Pinjaman ini bertujuan memulihkan stabilitatas makro ekonomi Sri Lanka dan memastikan keberlanjutan utang. Sektor keuangan juga didorong untuk makin stabil, mengurangi kerentanan korupsi, dan membuka potensi pertumbuhan ekonomi Sri Lanka.

Meski demikian, IMF juga menyebut fasilitas penghapusan utang dari kreditur Sri Lanka lainnya dan pembiayaan tambahan dari mitra multilateral diperlukan. Ini untuk memastikan keberlanjutan utang dan menutup kesenjangan pembiayaan. Lembaga juga menyebut penting bagi otoritas untuk mencapi kespeskatan dengan kreditur swasta sebelum IMF masuk dengan kucuran dana.

IMF menyebut, Sri Lanka telah menghadapi krisis akut. Kerentanan meningkat seiring penyangga eksternal yang tidak memadai dan dinamika utang publik yang tidak berkelanjutan.

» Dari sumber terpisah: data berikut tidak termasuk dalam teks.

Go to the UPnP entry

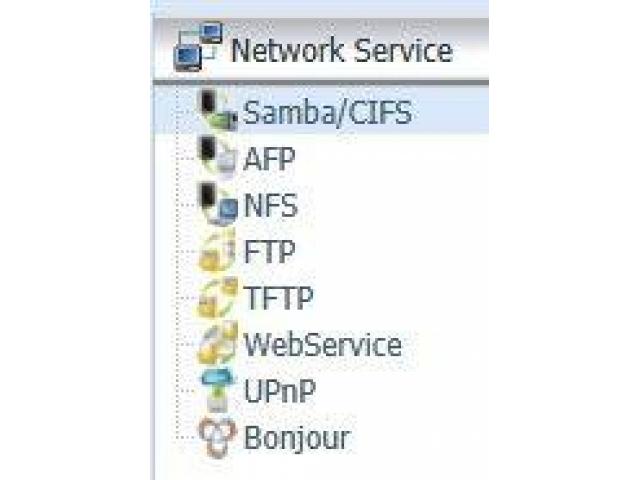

"Moratorium utang April menyebabkan Sri Lanka gagal memenuhi kewajiban eksternalnya, dan tingkat cadangan devisa yang sangat rendahtelah menghambat impor barang-barang penting, termasuk bahan bakar, yang lebih lanjut menghambat aktivitas ekononi," kata IMF.

IMF memperkirakan, ekonomi Sri Lanka terkontraksi 8,7% pada tahun ini. Inflasi juga telah melampaui 60% untuk periode Juli. Masyarakat miskin dan rentan telah menanggung dampak kenaikan harga lebih berat.